§ Consigne
Veuillez restituer sous forme de liste JSON de chaînes, à raison d'une chaîne par ligne et sans les lignes vides, les lignes des données en partant de celle qui contient "You are a GUI" et en terminant par celle qui contient "coord(96,286)", ces deux lignes comprises. N'incluez pas les images dans la réponse.

§ Jeu de données
━━━━━━━━━━━━━━━━

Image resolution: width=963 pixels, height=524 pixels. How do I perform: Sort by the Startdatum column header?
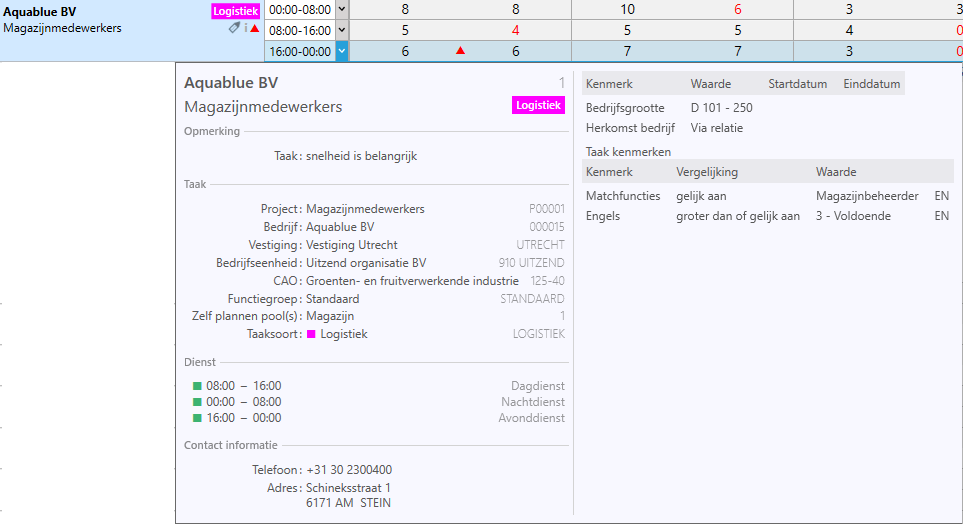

━━━━━━━━━━━━━━━━

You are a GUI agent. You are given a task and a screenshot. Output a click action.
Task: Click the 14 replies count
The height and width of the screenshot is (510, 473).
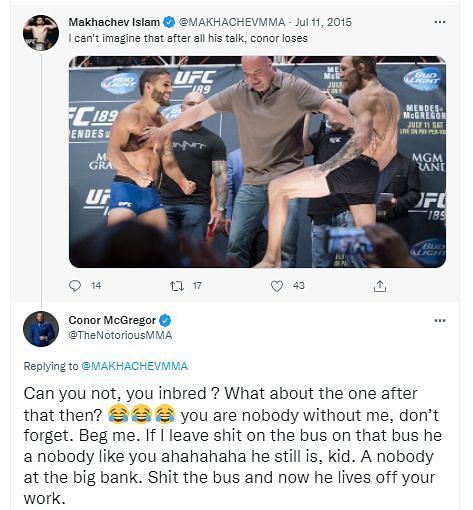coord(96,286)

━━━━━━━━━━━━━━━━

§ Réponse
[
  "You are a GUI agent. You are given a task and a screenshot. Output a click action.",
  "Task: Click the 14 replies count",
  "The height and width of the screenshot is (510, 473).",
  "coord(96,286)"
]